At this transitional moment in visual culture, Photography Changes Everything provides a unique opportunity to better understand the history, practice, and power of photography. The publication harnesses the extraordinary visual assets of the Smithsonian Institution’s museums, science centers, and archives to trigger an unprecedented and interdisciplinary dialogue about how photography does more than record the world—it shapes and changes every aspect of our experience of it.

The book features over three hundred images and nearly one hundred engaging short texts commissioned from experts, writers, inventors, public figures, and everyday folk—Hugh Hefner, John Baldessari, John Waters, Robert Adams, Sandra Phillips, and others. Each story responds to images selected by project contributors. Together they engage readers in a timely exploration of the extent to which our lives have been transformed through our interactions with photographic imagery.

Copublished with the Smithsonian institution

Curator and writer Marvin Heiferman (born in Brooklyn, 1948) has focused on the influence of photographic images on culture and history in projects such as Fame After Photography at the Museum of Modern Art (1999) and Image World: Art and Media Culture at the Whitney Museum of American Art (1989). A contributing editor to Art in America, he serves on the faculty of both the International Center of Photography/ Bard College and the School of Visual Arts’ MFA programs in photography.

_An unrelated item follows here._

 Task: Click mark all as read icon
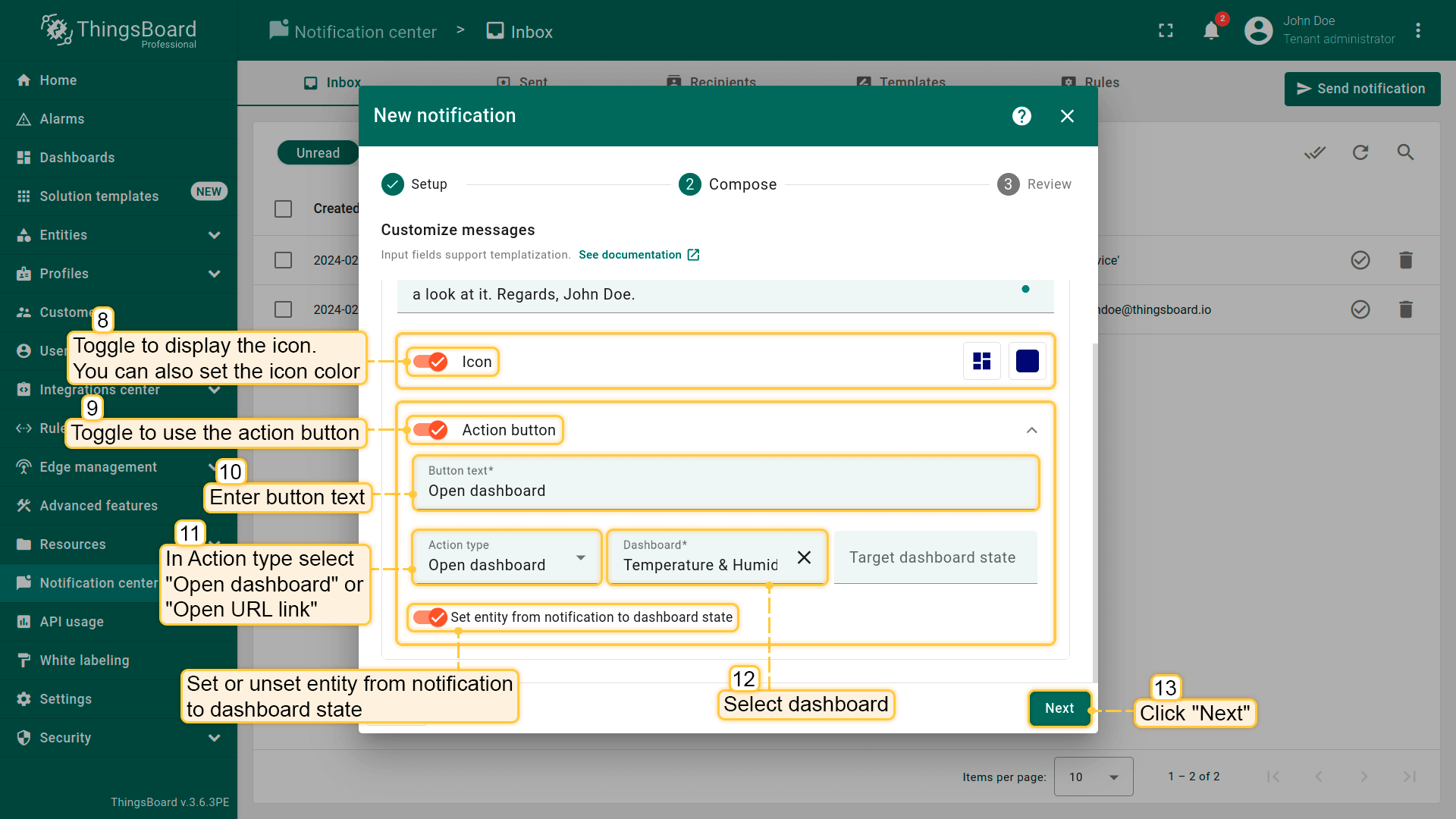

Shortly after joining the Smithsonian in 1977, Merry Foresta (foreword) became the museum’s first curator of photography. She was later named the senior curator of photography for the Smithsonian’s International Art Museums Division. In addition to building the institution’s photography collection, she has curated seminal exhibitions and contributed to corresponding books, including Perpetual Motif: The Art of Man Ray, Photography of Invention: Pictures of the 1980s, and American Photographs: The First Century.